Work instructions: The reply should hold only the lines below beginning at the one with "Show page thumbnails panel in left sidebar" and ending at the one with "Move the image block up", copied exactly, with every picture left out.

(Beginning of Listed entries)

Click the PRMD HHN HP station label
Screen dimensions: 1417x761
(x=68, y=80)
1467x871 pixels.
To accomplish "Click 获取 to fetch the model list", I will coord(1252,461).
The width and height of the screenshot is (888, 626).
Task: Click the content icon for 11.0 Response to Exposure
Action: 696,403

(End of Listed entries)
(Beginning of Listed entries)

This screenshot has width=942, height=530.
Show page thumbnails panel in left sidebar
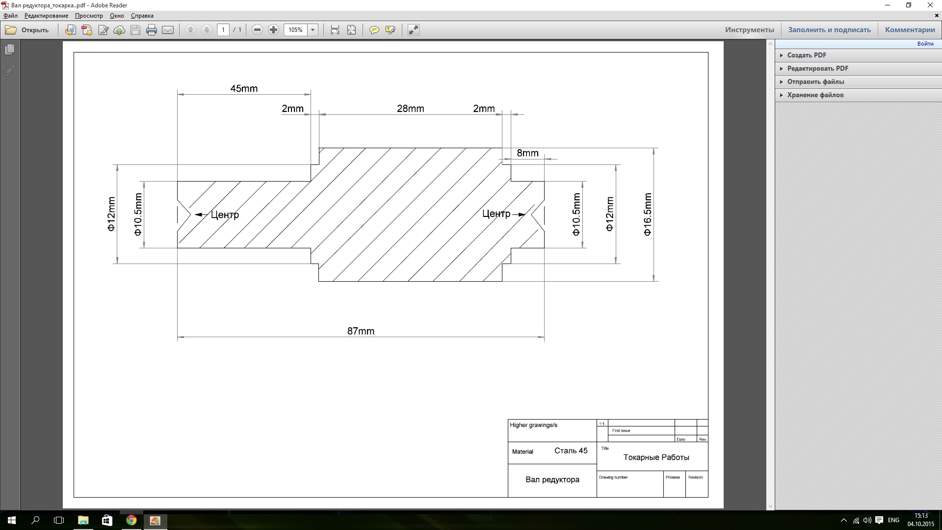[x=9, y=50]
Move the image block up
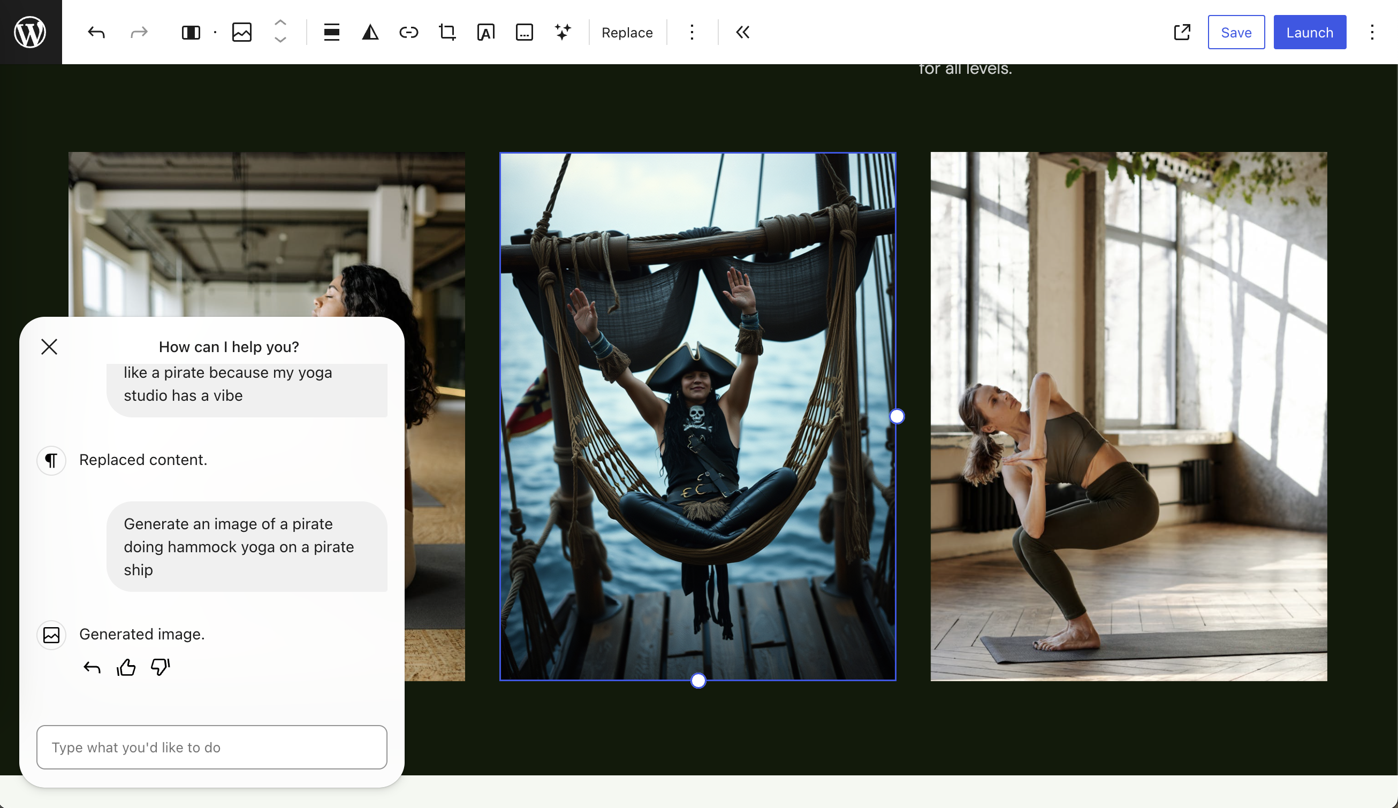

(End of Listed entries)
(Beginning of Listed entries)

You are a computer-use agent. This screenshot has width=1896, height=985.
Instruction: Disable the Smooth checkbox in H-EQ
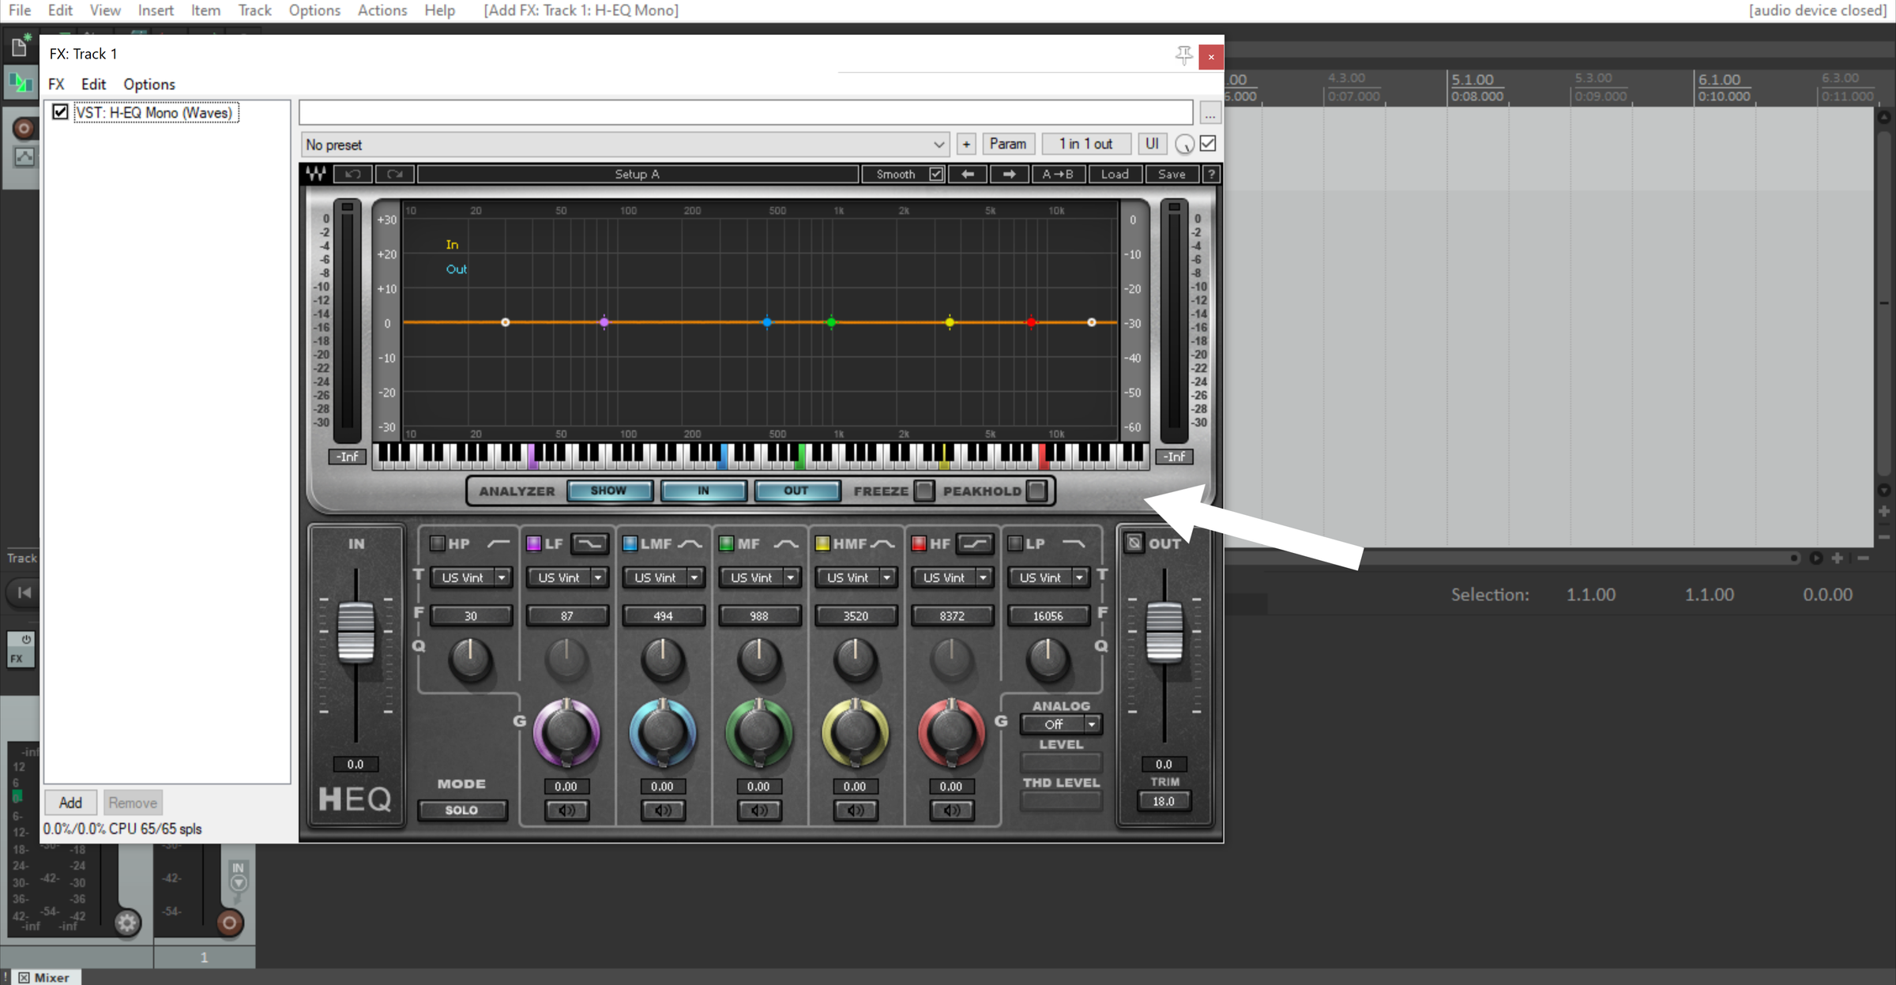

(End of Listed entries)

Task output:
Show page thumbnails panel in left sidebar
[x=9, y=50]
Move the image block up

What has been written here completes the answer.